> [Stated task]:
Reproduce each line of the records below word for word, leaving out the pictures.
----
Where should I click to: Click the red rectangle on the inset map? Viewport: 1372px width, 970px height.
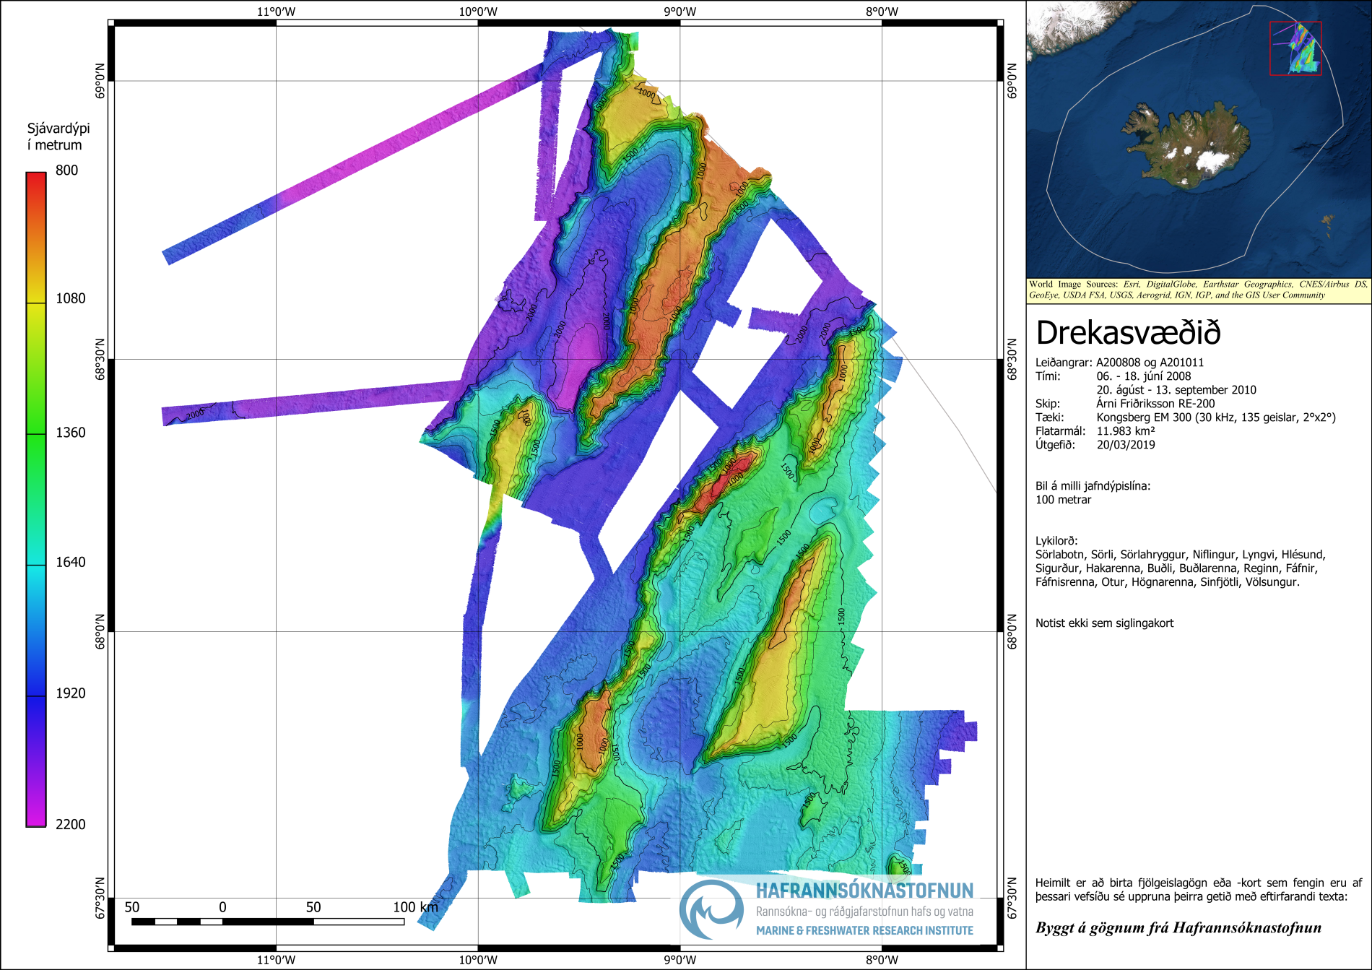point(1295,48)
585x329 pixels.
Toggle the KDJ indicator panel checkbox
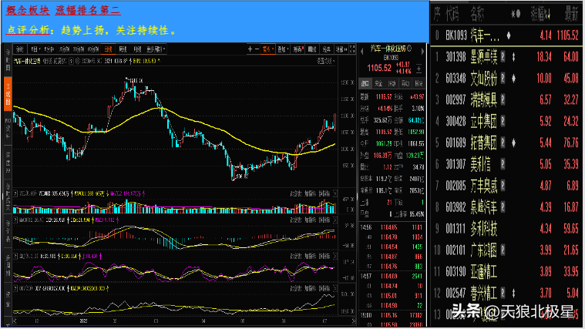(x=15, y=256)
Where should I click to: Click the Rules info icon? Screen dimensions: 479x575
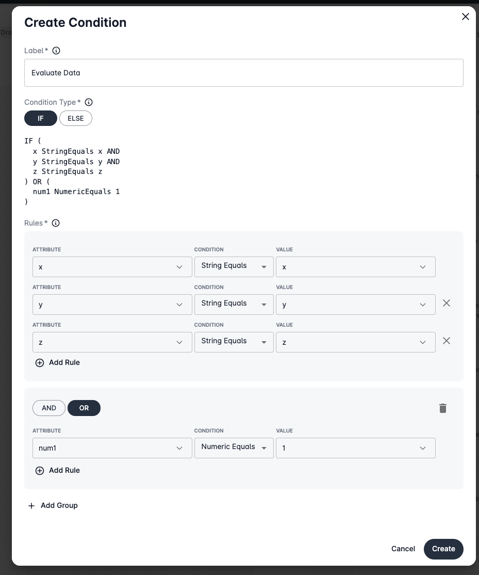coord(56,223)
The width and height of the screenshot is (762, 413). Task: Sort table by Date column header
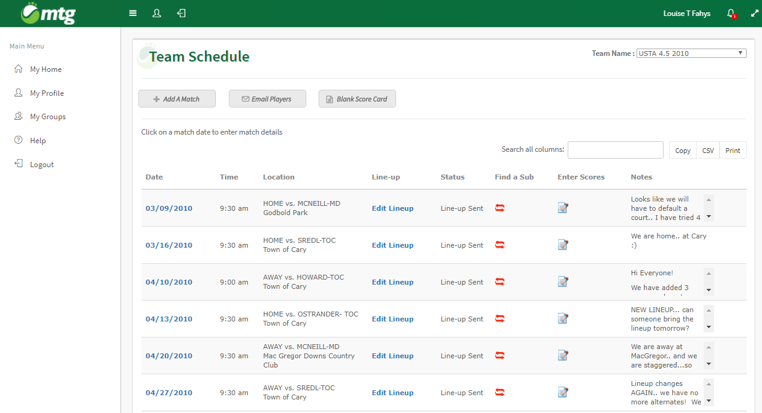(x=154, y=177)
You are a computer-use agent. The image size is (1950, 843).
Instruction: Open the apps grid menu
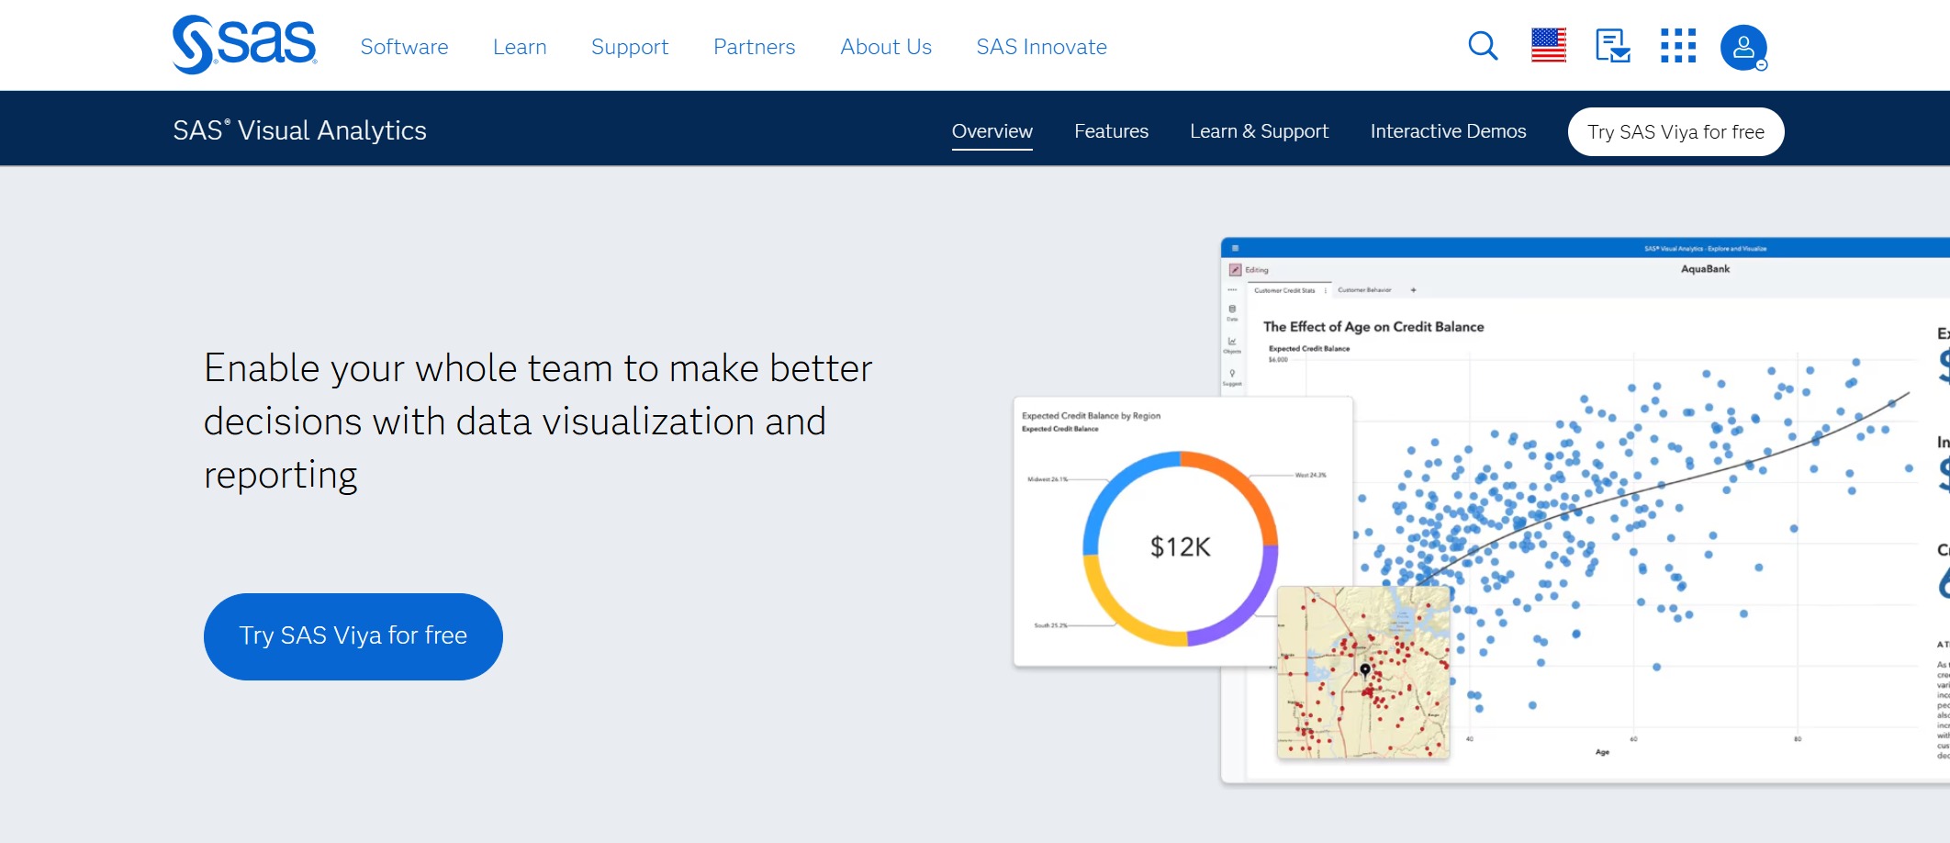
----
> [Task solution]:
Where should I click to: Click the red rectangle on the inset map? Viewport: 1372px width, 970px height.
point(1295,48)
585x329 pixels.
Toggle the KDJ indicator panel checkbox
(x=15, y=256)
Where should I click to: Click the Rules info icon? Screen dimensions: 479x575
coord(56,223)
The width and height of the screenshot is (762, 413). Task: Sort table by Date column header
(x=154, y=177)
You are a computer-use agent. The image size is (1950, 843).
Instruction: Open the apps grid menu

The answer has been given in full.